Classification storage power-economizing method
Technical field
The present invention relates to a kind of memory technology of computer realm, relate in particular to a kind of classification storage power-economizing method.
Background technology
Along with the explosive growth of data volume, the server cluster of Storage and Processing mass data is more and more general.The energy consumption problem of these server clusters more and more causes people's concern.
According to statistics, in the cost that builds a server cluster, only the power consumption of server and cooling system has just occupied 20%, and most of server all is in low load condition in the time of majority, generally not higher than 30%, caused very large power wastage.The unnecessary loss that brings in order to reduce as possible this power wastage, the cluster power-saving technology is arisen at the historic moment.
The power-saving technology of current cluster, its key point are to operate on individual servers in the task-set in cluster, and other servers are adjusted into power save mode or turn off, thereby reach the energy-conservation purpose of cluster.
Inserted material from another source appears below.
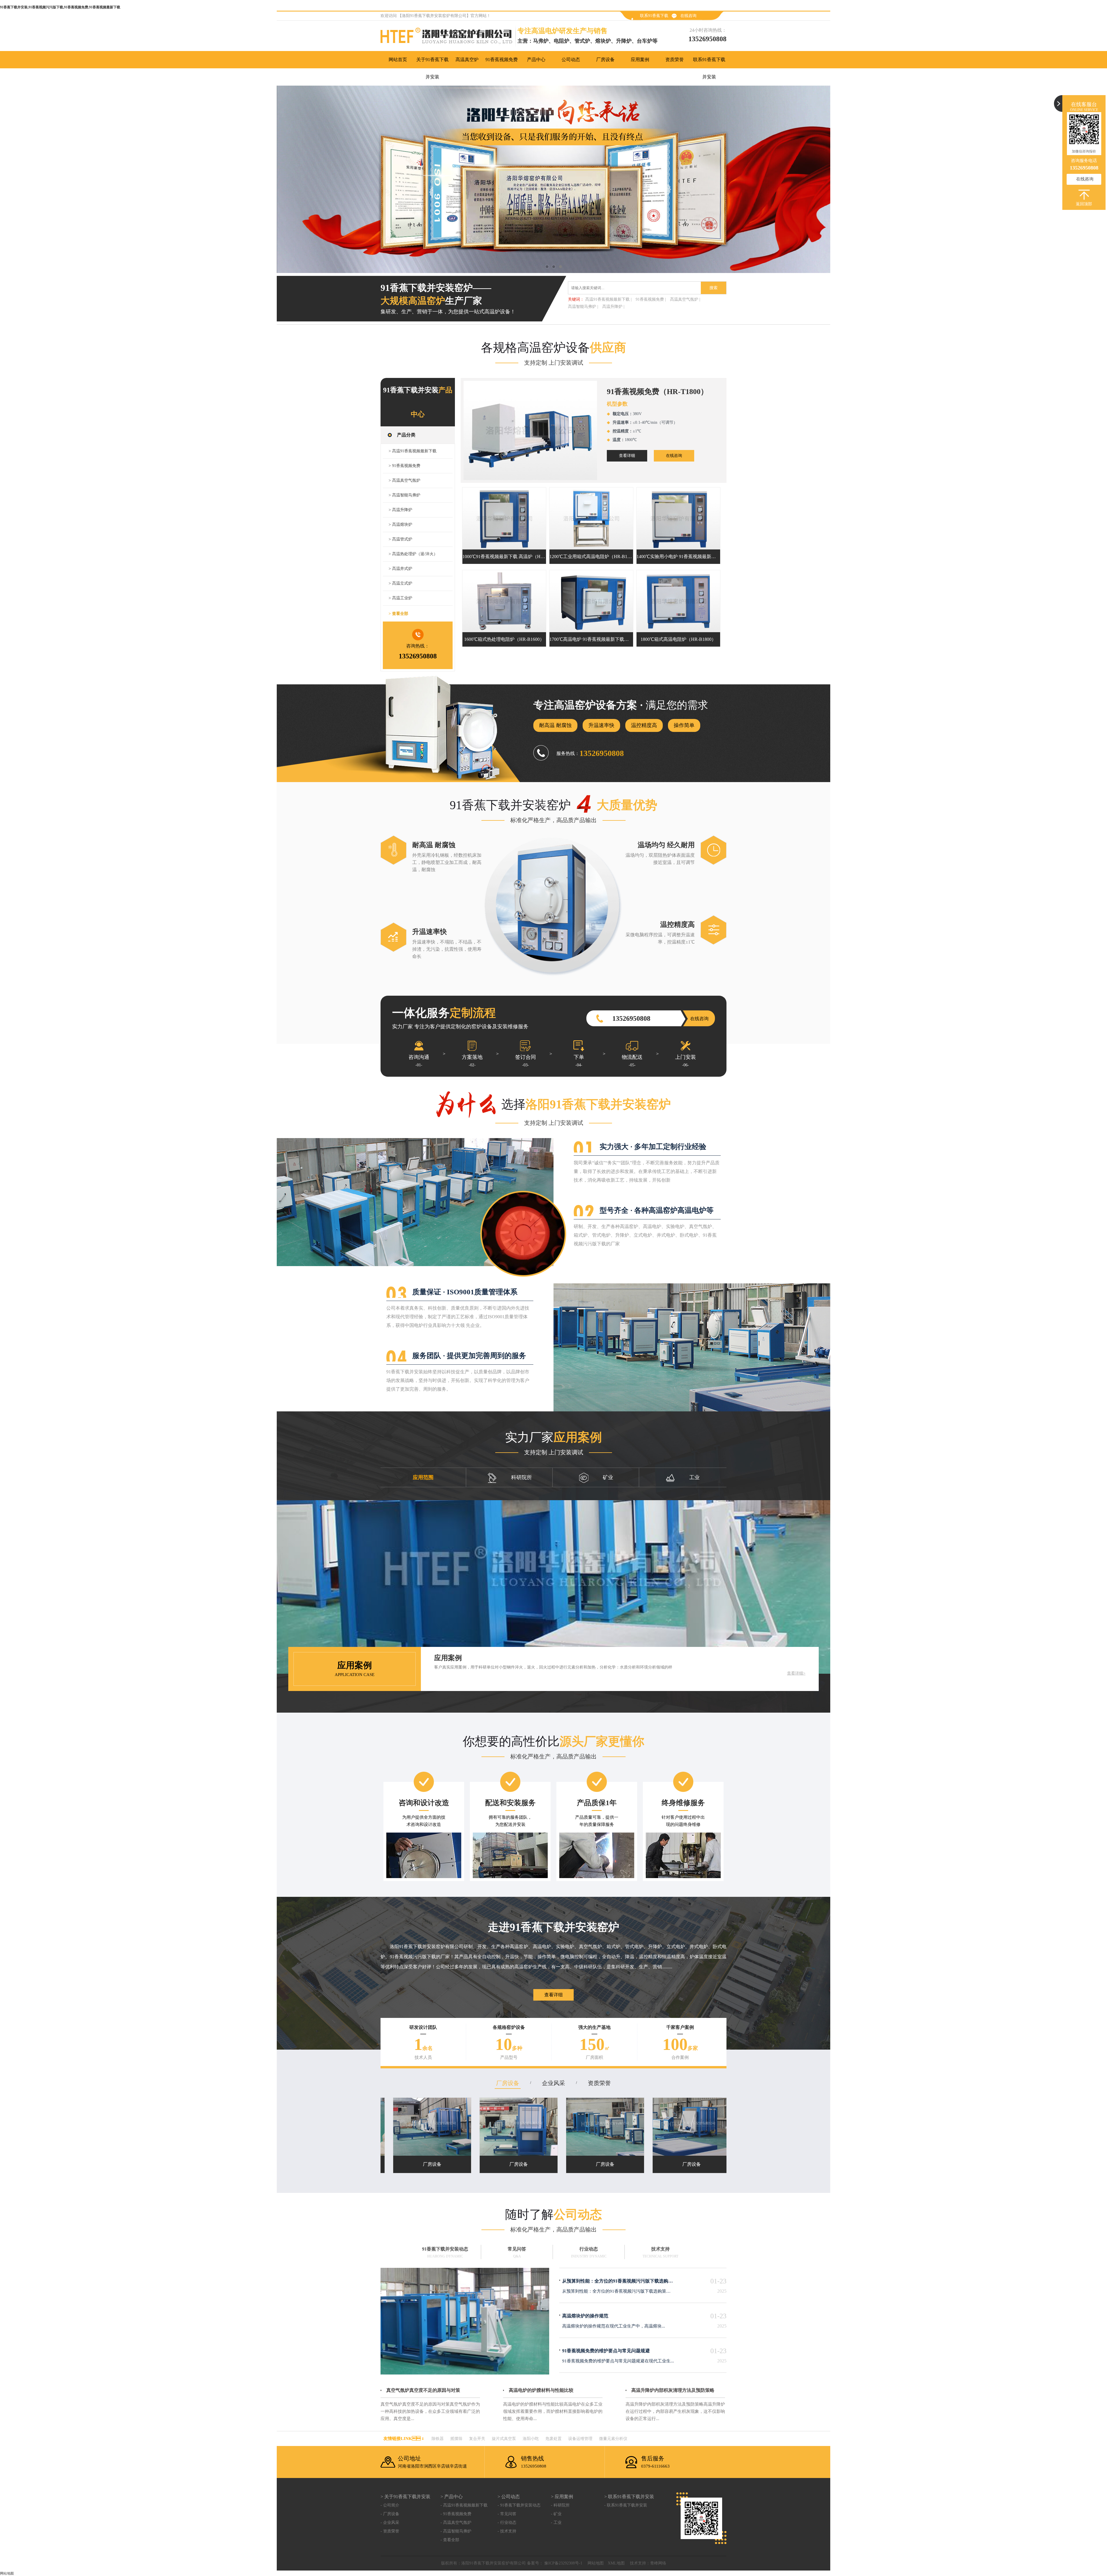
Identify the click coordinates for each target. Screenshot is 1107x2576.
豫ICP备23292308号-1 (562, 2563)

The foothold of current these cluster power-saving technologies is, in cluster, the access of data is to disperse and unfixed, and this is relevant with the distribution of data in whole cluster.Present server cluster has much all been realized load-balancing technique, make data in cluster can be on server mean allocation, prevent the individual servers overload and the idle situation of other servers, to reach the purpose of concurrent processing.
But industrial research shows, only has 20% data to enliven, and be in disabled state and remain 80% data, and the activity of these data also can time to time change.Even if therefore cluster has reached load balancing, but because the access characteristics of data is inconsistent, be bound to occur the individual servers load heavy, and the light situation of all the other server loads.
Current this cluster power-saving technology is with load centralization in fact, makes whole cluster be in again the state of load imbalance, then idle node is adjusted to power save mode.This way is the inverse process of load balancing in fact.Though temporarily solved subproblem, also paid cost, for example the load of each node in cluster is monitored, need the sensor instrument, increased again departmental cost.
Thus, the server utilization rate in cluster is low, wastes in a large number electric energy, is in fact to carry out the inevitable outcome that load-balancing technique brings in whole cluster.If but do not realize load balancing, may make the individual servers in cluster become access bottleneck.Therefore, solve the problem of cluster power consumption, guarantee that again the individual servers in cluster can not become access bottleneck, just need a brand-new data configuration mode.
Summary of the invention
The present invention provides the classification storage that a kind of cost is low, automaticity is high power-economizing method for solving the problems of the technologies described above, and said method comprising the steps of:
The storage automatic classification: cluster starts, and utilizes the present memory hierarchy of host name identification each main frame of identification, and proportionally knot adjustment that memory hierarchy is low is energy saver mode;
Directed access: chosen distance is near, memory hierarchy is high, the accumulation layer of normal mode of operation is stored and file reading;
Seek dsc data: the visit information of each data block in log file, judgement migration opportunity when migration arrives opportunity, according to described recorded information, draw the value of each visit data piece, form from high to low formation according to being worth;
Data block migration: costly data block is moved to the high accumulation layer of memory hierarchy, move to the low accumulation layer of memory hierarchy with being worth low data block.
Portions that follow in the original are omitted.